Sedentary Pandemic Life Is Bad for Our Happiness
Second, if you ask people why they might exercise and improve their diets, few will
Second, if you ask people why they might exercise and improve their diets, few will say, “I want to be happy.” It’s common to hear that people want to improve their appearance—which presumably means they think it will enhance their well-being vis-à-vis the increased attention and admiration of others. This, however, turns out to be a mistake. Although it is true that becoming more attractive is linked to greater well-being, the effect is so trivial that it can’t possibly pass a personal cost-benefit analysis.
In 2013, economists at the University of Texas at Austin studied a large sample of people from the U.S., Canada, Germany, and the U.K. They calculated that a particular percentage increase in beauty results in roughly a tenth as much of an increase in happiness. Here’s what that means: Let’s say you are totally ordinary in both attractiveness and happiness—in the 50th population percentile in each. Determined to become more beautiful, you do enormous work—diet, exercise, surgery, whatever—and move up to being more beautiful than, say, 84 percent of the population. As a result, the UT scholars found, your happiness would rise by only about four percentage points. If you are already educated, working, and married, your happiness would rise by only two points.
Perhaps you will serendipitously discover that your improved diet and exercise have made you happier in and of themselves. But if your well-being depends on being more attractive, are you really willing to maintain a punitive diet and hours a day of exercise to maintain a measly one-percentage-point increase in happiness, compared with other people who didn’t go to all that effort? “All is vanity,” reads the Book of Ecclesiastes. “What does man gain by all the toil at which he toils under the sun?” Or in the gym, for that matter—at which point, pizza and Netflix start to look like a better use of time and resources.
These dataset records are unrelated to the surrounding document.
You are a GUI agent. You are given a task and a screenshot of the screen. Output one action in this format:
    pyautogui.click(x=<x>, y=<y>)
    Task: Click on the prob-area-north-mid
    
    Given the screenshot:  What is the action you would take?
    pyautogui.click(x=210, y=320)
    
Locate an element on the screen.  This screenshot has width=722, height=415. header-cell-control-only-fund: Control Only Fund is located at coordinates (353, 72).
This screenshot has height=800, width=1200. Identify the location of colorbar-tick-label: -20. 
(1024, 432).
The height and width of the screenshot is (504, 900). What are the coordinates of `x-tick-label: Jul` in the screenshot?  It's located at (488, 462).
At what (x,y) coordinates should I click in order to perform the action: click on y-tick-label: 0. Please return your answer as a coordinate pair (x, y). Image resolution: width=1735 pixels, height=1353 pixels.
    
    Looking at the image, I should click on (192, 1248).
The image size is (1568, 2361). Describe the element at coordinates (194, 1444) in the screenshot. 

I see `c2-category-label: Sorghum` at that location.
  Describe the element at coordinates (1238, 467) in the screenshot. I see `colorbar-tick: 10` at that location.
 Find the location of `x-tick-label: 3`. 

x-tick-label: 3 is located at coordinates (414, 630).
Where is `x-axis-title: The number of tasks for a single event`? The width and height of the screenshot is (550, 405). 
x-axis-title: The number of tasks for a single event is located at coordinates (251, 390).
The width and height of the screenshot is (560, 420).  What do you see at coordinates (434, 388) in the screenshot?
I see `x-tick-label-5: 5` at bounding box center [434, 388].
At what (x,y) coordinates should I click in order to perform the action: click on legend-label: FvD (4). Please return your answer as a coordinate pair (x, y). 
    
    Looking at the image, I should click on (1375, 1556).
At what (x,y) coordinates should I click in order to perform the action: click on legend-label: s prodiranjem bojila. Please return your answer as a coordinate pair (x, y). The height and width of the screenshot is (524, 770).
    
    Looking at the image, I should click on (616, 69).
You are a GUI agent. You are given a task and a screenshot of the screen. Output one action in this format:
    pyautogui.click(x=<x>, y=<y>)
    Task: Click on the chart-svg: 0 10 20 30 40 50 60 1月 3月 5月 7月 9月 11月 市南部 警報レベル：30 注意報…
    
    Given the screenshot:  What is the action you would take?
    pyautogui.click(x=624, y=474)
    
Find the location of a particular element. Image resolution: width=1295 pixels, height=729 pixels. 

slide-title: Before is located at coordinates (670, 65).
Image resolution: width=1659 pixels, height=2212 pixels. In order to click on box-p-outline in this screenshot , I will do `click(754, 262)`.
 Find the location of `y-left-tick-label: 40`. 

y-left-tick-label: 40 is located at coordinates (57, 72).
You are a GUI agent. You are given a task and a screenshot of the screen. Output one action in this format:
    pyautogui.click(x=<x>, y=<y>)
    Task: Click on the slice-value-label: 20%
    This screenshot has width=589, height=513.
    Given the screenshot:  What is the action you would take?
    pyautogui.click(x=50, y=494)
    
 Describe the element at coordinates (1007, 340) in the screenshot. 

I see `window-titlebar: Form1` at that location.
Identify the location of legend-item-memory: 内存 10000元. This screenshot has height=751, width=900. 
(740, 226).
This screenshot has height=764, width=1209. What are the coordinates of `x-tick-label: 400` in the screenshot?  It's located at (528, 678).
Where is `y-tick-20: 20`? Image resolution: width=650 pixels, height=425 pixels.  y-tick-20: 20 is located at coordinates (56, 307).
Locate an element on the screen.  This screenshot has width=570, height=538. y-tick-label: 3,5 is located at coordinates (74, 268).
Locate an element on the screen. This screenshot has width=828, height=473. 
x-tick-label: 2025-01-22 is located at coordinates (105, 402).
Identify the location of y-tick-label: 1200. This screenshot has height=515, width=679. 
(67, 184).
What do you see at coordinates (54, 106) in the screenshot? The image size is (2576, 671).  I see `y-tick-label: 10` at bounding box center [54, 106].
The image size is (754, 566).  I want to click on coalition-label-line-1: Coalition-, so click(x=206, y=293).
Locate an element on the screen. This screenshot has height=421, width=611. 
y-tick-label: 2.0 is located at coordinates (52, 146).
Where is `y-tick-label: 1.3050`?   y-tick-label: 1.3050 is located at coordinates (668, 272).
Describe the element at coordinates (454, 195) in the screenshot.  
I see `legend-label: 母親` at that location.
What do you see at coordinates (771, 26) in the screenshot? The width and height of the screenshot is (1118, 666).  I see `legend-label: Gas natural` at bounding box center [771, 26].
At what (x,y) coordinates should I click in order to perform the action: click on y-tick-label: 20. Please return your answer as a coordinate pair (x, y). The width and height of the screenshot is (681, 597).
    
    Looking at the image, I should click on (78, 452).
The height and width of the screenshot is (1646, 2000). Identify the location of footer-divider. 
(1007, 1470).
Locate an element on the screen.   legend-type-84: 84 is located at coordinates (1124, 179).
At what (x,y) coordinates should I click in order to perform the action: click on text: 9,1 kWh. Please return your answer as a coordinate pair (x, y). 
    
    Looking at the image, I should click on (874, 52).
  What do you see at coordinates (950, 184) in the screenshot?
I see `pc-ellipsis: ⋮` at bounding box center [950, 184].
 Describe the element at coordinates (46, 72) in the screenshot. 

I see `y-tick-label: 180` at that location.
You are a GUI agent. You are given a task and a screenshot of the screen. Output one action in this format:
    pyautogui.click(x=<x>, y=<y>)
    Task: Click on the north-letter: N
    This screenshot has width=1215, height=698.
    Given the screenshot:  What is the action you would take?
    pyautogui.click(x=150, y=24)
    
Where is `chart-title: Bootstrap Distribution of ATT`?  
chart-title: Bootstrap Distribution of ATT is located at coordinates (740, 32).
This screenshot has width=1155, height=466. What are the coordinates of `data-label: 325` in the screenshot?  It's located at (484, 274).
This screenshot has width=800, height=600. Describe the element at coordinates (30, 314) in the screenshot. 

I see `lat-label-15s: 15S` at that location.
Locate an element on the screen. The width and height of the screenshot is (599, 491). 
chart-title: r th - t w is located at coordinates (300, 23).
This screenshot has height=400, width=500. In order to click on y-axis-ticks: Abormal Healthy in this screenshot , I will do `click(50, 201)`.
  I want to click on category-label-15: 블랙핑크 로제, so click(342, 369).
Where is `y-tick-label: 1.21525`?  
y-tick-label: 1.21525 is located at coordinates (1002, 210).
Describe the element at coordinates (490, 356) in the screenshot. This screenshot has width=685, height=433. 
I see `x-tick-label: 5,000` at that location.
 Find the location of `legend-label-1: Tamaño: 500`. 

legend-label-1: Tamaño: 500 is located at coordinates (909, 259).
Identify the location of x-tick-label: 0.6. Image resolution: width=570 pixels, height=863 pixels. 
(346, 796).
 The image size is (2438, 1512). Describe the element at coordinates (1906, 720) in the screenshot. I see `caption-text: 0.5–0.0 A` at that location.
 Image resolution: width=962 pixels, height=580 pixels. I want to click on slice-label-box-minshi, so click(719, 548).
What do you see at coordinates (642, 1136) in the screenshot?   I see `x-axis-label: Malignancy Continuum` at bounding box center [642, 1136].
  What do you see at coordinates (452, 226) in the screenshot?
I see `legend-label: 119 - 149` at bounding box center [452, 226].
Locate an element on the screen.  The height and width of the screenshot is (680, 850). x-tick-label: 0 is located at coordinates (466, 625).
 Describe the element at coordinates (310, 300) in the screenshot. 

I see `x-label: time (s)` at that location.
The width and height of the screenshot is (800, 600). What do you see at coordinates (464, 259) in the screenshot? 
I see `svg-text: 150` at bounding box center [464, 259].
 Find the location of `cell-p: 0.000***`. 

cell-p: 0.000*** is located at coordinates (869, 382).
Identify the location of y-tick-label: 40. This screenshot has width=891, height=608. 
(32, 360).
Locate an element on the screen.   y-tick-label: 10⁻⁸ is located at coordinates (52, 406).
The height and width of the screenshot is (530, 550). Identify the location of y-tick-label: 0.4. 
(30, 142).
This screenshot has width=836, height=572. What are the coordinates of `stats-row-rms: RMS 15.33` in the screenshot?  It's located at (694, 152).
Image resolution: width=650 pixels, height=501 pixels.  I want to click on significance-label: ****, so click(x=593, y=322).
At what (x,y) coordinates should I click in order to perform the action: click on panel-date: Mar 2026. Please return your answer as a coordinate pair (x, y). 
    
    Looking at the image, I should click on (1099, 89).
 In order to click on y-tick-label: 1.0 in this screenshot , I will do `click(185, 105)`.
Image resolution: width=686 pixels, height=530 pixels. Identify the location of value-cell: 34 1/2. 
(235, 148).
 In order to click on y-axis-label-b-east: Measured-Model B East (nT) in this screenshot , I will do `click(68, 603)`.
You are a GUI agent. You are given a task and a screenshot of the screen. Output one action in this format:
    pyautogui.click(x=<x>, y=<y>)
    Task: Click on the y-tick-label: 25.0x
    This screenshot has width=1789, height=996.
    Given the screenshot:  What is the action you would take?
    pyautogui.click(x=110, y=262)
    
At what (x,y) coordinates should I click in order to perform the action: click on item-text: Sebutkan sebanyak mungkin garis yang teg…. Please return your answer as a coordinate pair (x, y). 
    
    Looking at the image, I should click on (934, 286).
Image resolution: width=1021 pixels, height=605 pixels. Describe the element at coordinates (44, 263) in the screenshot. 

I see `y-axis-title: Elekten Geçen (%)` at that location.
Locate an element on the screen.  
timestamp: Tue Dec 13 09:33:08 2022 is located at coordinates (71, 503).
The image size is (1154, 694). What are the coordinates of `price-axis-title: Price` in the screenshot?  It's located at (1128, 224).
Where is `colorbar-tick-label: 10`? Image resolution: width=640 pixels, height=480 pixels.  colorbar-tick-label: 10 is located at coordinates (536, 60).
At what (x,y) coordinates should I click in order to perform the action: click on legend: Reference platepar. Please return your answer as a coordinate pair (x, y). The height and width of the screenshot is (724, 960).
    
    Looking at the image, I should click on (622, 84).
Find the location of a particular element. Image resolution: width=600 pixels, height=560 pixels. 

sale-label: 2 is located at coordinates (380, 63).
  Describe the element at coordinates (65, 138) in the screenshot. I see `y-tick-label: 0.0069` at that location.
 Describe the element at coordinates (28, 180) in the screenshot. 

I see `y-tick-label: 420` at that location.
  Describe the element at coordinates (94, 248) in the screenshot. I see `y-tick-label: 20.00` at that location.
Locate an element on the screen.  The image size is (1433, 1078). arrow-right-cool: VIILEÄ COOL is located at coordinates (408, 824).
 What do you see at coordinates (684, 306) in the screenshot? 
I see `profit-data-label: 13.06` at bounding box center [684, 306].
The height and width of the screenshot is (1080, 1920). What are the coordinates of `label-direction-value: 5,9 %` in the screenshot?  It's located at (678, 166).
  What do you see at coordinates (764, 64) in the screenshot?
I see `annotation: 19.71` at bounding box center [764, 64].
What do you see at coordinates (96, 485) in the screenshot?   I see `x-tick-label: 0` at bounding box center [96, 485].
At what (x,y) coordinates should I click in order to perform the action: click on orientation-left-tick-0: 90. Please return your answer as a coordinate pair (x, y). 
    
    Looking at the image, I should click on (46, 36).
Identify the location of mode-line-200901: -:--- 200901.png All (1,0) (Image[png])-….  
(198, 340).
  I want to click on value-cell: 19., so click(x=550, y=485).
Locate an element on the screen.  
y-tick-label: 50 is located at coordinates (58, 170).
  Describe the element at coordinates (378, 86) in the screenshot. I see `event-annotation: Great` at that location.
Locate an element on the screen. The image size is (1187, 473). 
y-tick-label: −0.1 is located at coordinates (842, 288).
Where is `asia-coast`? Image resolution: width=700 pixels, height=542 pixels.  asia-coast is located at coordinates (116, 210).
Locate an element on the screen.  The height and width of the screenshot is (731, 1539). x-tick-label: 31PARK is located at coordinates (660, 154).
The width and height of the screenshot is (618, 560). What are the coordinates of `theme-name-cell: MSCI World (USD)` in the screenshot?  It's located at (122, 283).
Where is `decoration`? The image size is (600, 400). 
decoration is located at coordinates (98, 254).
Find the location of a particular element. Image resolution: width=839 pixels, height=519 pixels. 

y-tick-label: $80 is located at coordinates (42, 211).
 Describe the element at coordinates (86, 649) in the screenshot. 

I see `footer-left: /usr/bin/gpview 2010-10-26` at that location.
The best approach to adopting a healthier lifestyle during the pandemic is one that eschews both vanity and the futile chase for easy comforts, and then builds a few simple habits on that foundation.
If you have a penchant for potato chips and the couch in times of trouble, consider an “opposite signal” strategy that requires little mental effort. When your mind tells you to numb yourself, come to life, instead: Exercise precisely when you most want to cocoon; eat nutrient-dense foods when you most crave junk. A simple way to start practicing this is to go outside for a walk at the moments when you feel the urge to curl up. None other than Hippocrates called walking “man’s best medicine,” and researchers have long seen it as the cure for many of our physical, psychological, and even social ailments.
Read: For depression, prescribing exercise before medication
This strategy acknowledges the paradox of well-being that so many of us fall prey to: Our instincts are often wrong, and we sometimes need to do the opposite of what they tell us to do. When your mind says, You feel sad—but you’ll feel better if you eat a whole pizza while sitting on the couch watching television, your mind is lying to you. The unhappiness you feel is actually diminishing your brain’s executive-functioning ability, making it more difficult to make good decisions. Pizza and TV won’t make you happy for more than a moment, but what will help now and in the long term is a good walk outdoors.